Carregue 180 microliters de ensaio pré-guerra em cada poço da placa esferoide, incluindo quaisquer poços de correção de fundo. Encha parcialmente uma placa de Petri de sete centímetros com três mililitros do meio de ensaio. Transfira os esferoides da placa de cultura 96 para uma placa de Petri, usando uma pipeta multicanal carregada com pontas de pipeta de orifício largo, e volume definido para 10 a 50 microliters.
Defina o volume de um único pipettor de canal equipado com uma ponta de pipeta de orifício largo para 20 microliters e aspire cuidadosamente um único esferoide. Coloque a ponta diretamente no centro de cada poço deste microplato de ensaio e permita que a ação capilar retire o esferoide da ponta pipeta. Confirme a evolução sob o microscópio, inserindo o conteúdo do pipettor na placa de Petri.
Uma vez que todos esses esferoides tenham sido transferidos para a microplaca de ensaio esferoide, transfira a placa para uma incubadora de dióxido de carbono 37 graus Celsius por um mínimo de uma hora. Prepare as concentrações de estoque de trabalho de cada composto como descrito no manuscrito, usando um meio de ensaio XF RPMI totalmente complementado. Dispensei 20 microliters da solução de funcionamento de cada composto em todas as portas correspondentes usando uma pipeta multicanal P100 calibrada.
Prepare o analisador para carregar o cartucho do sensor. Para obter esferoides compactos bem formados, cada linha celular foi otimizada individualmente para a densidade de semeadura e duração do cultivo. Em estratégias otimizadas de semeadura, o volume de spheroid para SK-OV-3 foi em torno de 5,46 x 10 para os sete micrômetros cúbicos e para A549, foi de 1,45 x 10 a oito micrômetros cúbicos.
Todos os tipos de esferoides tinham uma correlação linear entre a densidade inicial de semeadura e o volume esferoide. A simetria esferoide perfeita teve uma circularidade de 1,0 e um desvio de 1,0 indicou perda de circularidade. Para todos os tipos de esferoides, a taxa de consumo de oxigênio aumentou com o tamanho do esferoide e foi linearmente correlacionada com o volume esferoide com o maior em spheroids MCF-7 e o menor em spheroids SK-OV-3.

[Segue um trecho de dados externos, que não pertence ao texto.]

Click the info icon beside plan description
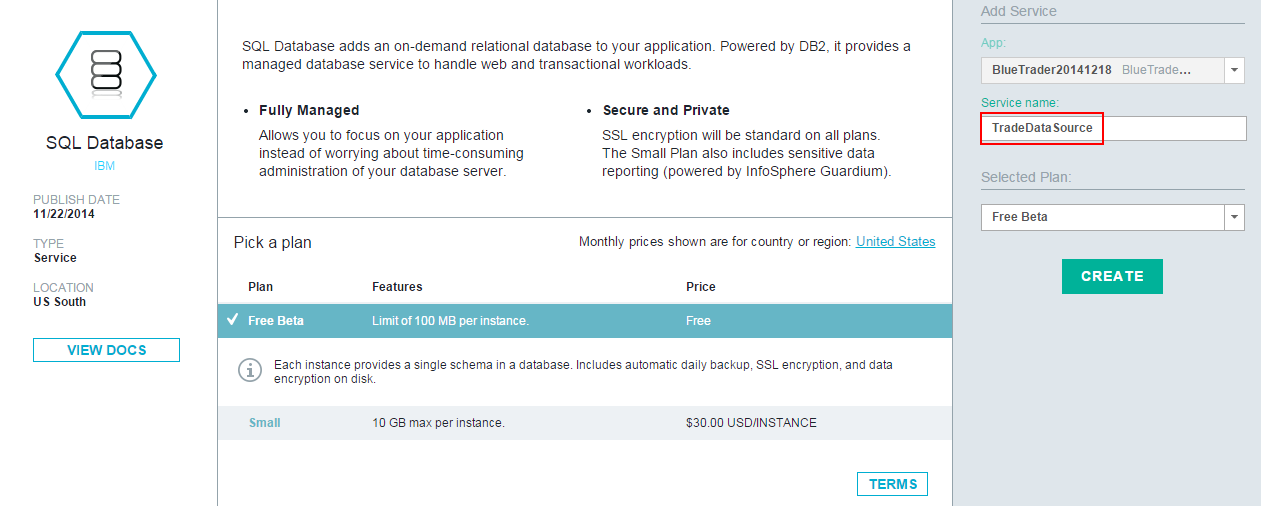 coord(249,370)
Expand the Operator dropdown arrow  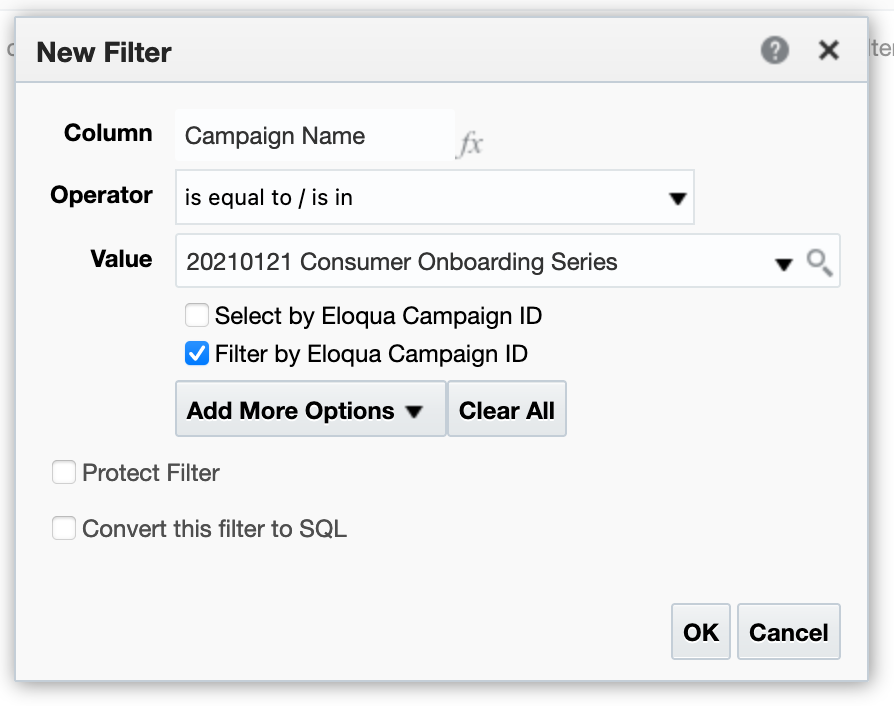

Os spheróides MCF-7 não responderam ao controle do veículo durante todo o experimento. A taxa de consumo de oxigênio nos esferoides MCF-7 foi reduzida com oligomicina após cinco ciclos de medição após a primeira injeção de 0,5 microgramas por mililitro. Em resposta ao BAM15, a taxa de consumo de oxigênio foi aumentada antes da segunda injeção.
Enquanto a combinação de Rotenone mais Antimicina A baixou-o. Um protocolo para sondar com precisão a respiração mitocondrial basal. Respiração de fosforilação aDP, respiração de vazamento, eficiência de acoplamento, capacidade respiratória máxima e capacidade respiratória sobressalente foi desenvolvida usando esferoides 3D derivados do câncer.
Todos os compostos respiratórios produziram os perfis de taxa de consumo de oxigênio cinético esperados para os compostos selecionados revelando uma taxa média de respiração basal estável média de 20 a 30 picomoles de oxigênio por minuto, por poço. Localização de esferoides dentro da microplacão e número do ciclo de medição após a injeção composta para garantir que as taxas de respiração sejam estáveis entre as adições compostas. Ao explorar a capacidade respiratória mitocondrial com desacopladores, não só é a chave de concentração, mas também sua capacidade de descoplar a respiração na presença de oligomicina, que é tipicamente adicionada antes de desacoplador em experimentos que sondam o metabolismo de energia mitocondrial.